Mid-life crisis. At 30?!

30 was a tough birthday. I'm not sure why. I certainly don't feel old on an emotional level. My body is definitely starting to fail, but I attribute that to meat and cheese platters and chocolate death brownies at 1:30 a.m. as opposed to the natural aging process. Oh, and the extent of my exercise would be the 11 steps from my underground lair to the kitchen...which winds me every time. Nevertheless, when I hit 30 I felt like I needed something to make me feel young and groovy again. People with money buy Harleys or get their eyes done. People without money have to improvise. Me? I bought a drum set.
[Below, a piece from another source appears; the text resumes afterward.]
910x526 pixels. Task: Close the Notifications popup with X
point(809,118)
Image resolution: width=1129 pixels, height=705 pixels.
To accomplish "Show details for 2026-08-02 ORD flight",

I'd never played the drums. I tried once at a friend's house in high school and instantly realized that it was brutally difficult. You have to have a minimum of three appendages that are all doing different things, keeping different beats, and working independently of one another. Good drummers do that with all FOUR appendages. I throw in the fourth every once in a while for effect, but any more than that and the whole train derails. When I bought my set I was entirely lost on where to start. I didn't know how to set it up, how to hold the sticks, which hand hits which thingy.

My brother in law has a friend named Loftin who is one of the most naturally gifted and "tuned in" musicians I've ever known. He suggested that Loftin come over and show me a few things. So he did. He set the kit up for me and showed me a few basics. Surprisingly I picked it up rather quickly. I started listening for rhythm patterns and drum beats in every song I listened to. I learned immediately that MY favorite music had impossibly complicated drumming, but 95% of the crap on the radio was unbelievably simple. So I started to get comfortable on the kit.
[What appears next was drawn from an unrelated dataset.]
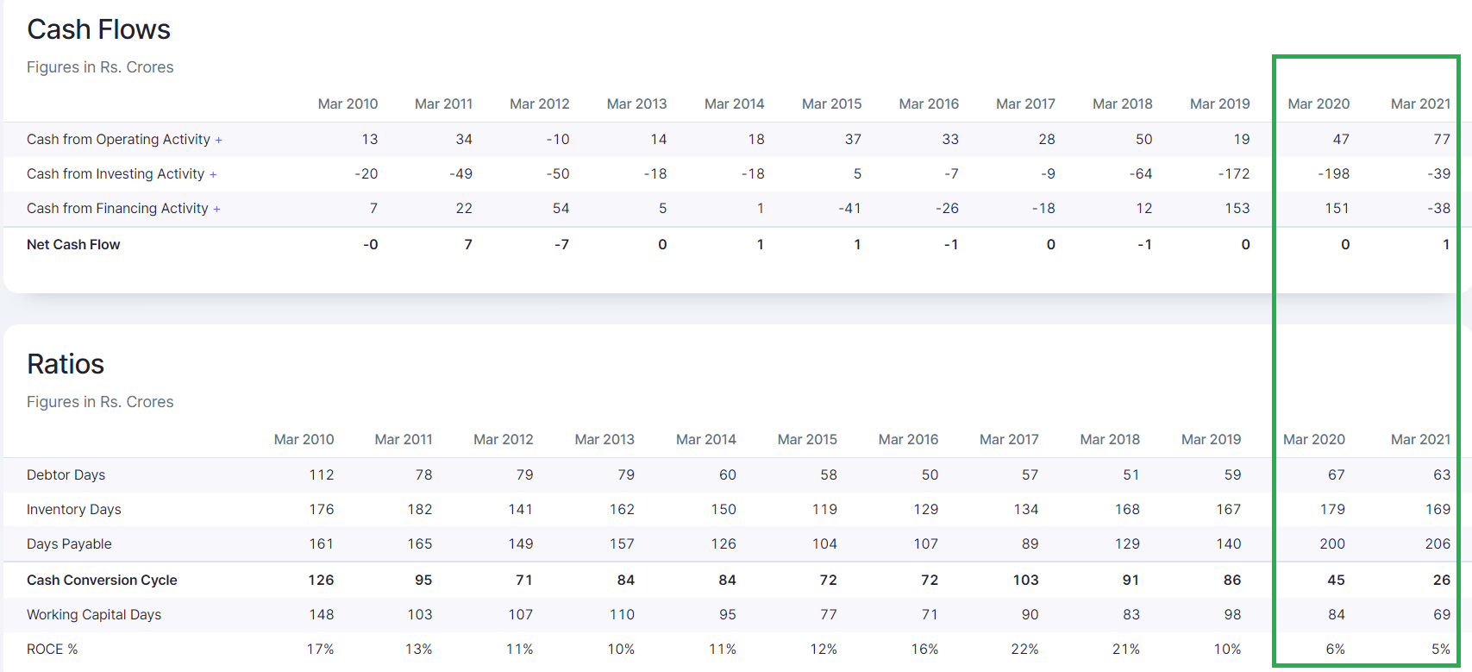
Task: Select the Cash Conversion Cycle row label
Action: (x=102, y=581)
Loftin and I began jamming at his house...just the two of us. Bass and drums. He then introduced me to an insane guitarist named Randy (conveniently off camera.) We started to jam together and Tuesday nights quickly became something I looked forward to every week. We recently added vocals. Heather (Mable) is providing the pipes.

Last night I took a camcorder to our session just to see how we sounded since oftentimes my cacophonous drumming drowns everything out from where I sit. I am thrilled with the result.

Music is my heart and soul. I would never purposely listen to much of the music we play, but things totally change when you are actually CREATING the sound.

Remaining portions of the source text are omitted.